Sounds here like ol' Abe is just giving lip service.

But, in a larger sense...

Oh, wait. He's got something up his sleeve.

...we can not dedicate--we can not consecrate--we can not hallow--this ground.

According to a recent news story, some developer wants to build a casino near the battlefield.

The brave men, living and dead, who struggled here, have consecrated, far above our poor power to add or detract.

Edward Everett spoke first. His speech contained 13,607 words, and lasted two hours. Lincoln's speech contained 186 words, and lasted a measly two minutes.

The world will little note, nor long remember what we say here...




Edward who?


...but it can never forget what they did here.

Not to take anything away from what they did there, but one reason Gettysburg is more well known than, say, Antietam (where there was an even greater loss of life) is because of what one tall, lanky guy with a beard and stove top hat said there.

It is for us the living, rather...

I knew there was a catch.

...to be dedicated to the unfinished work which they who fought here have thus far so nobly advanced.
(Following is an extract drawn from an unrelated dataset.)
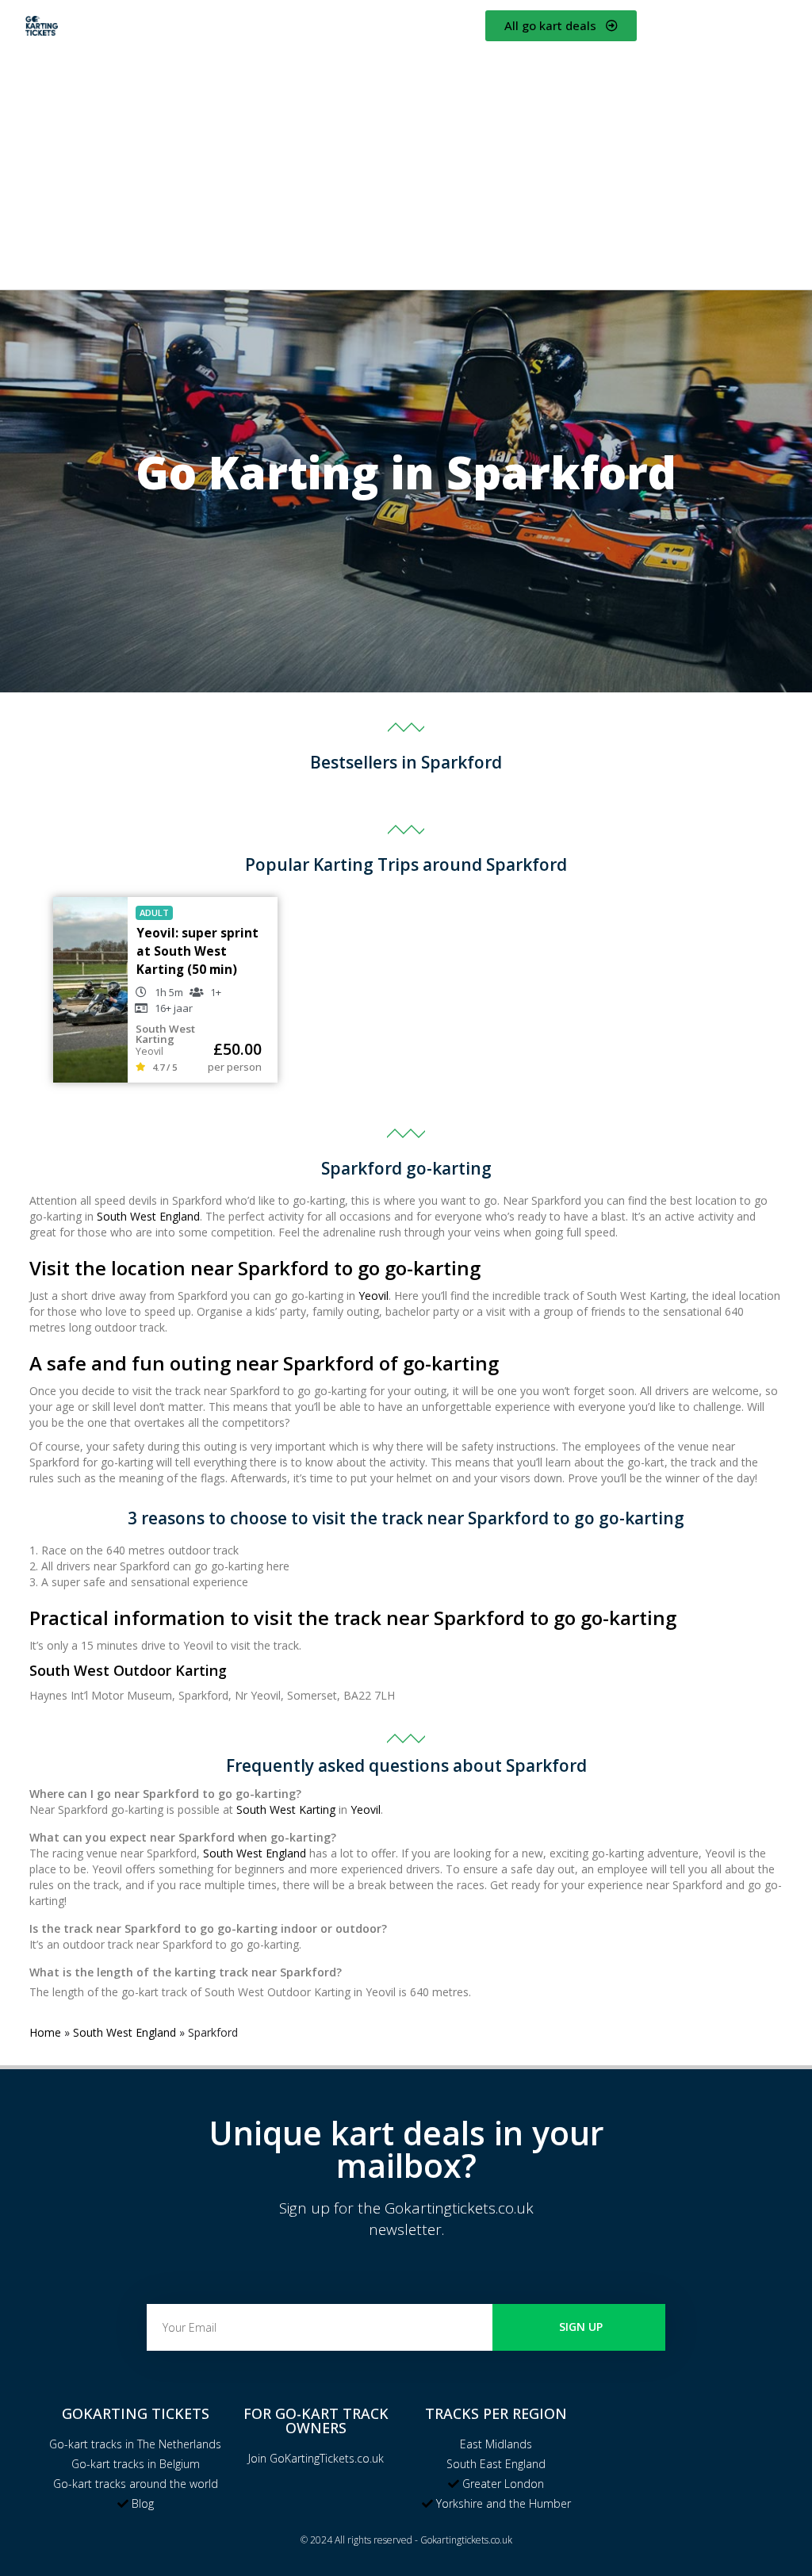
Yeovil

It is rather for us to be dedicated to the great task remaining before us--that from these honored dead we take increased devotion to that cause for which they gave their last full measure of devotion--that we here highly resolve that these dead shall not have died in vain--that this nation, under God, shall have a new birth of freedom...

Did those who died at Gettysburg, or on Omaha Beach, or on Iwo Jima, really die for freedom or democracy, or did they actually die for a country that at the time just happened to be free and democratic? After all, people who have lived in dictatorships, or slave-based societies, have fought just as hard, and have died in as many numbers as we Americans. Freedom and democracy should be something more than mere synonyms for sovereignty and the homeland. Those high ideals can also be fought and lived for. How exactly do we do that? What are our weapons? Let's see, there's the ballot box, the soap box, the picket sign, the petition, and the letter to the editor. Maybe even blogs.

...and that government of the people, by the people, for the people, shall not perish from the earth.

Despite the best efforts of the all too many fools and scoundrels since Lincoln, it somehow hasn't perished yet.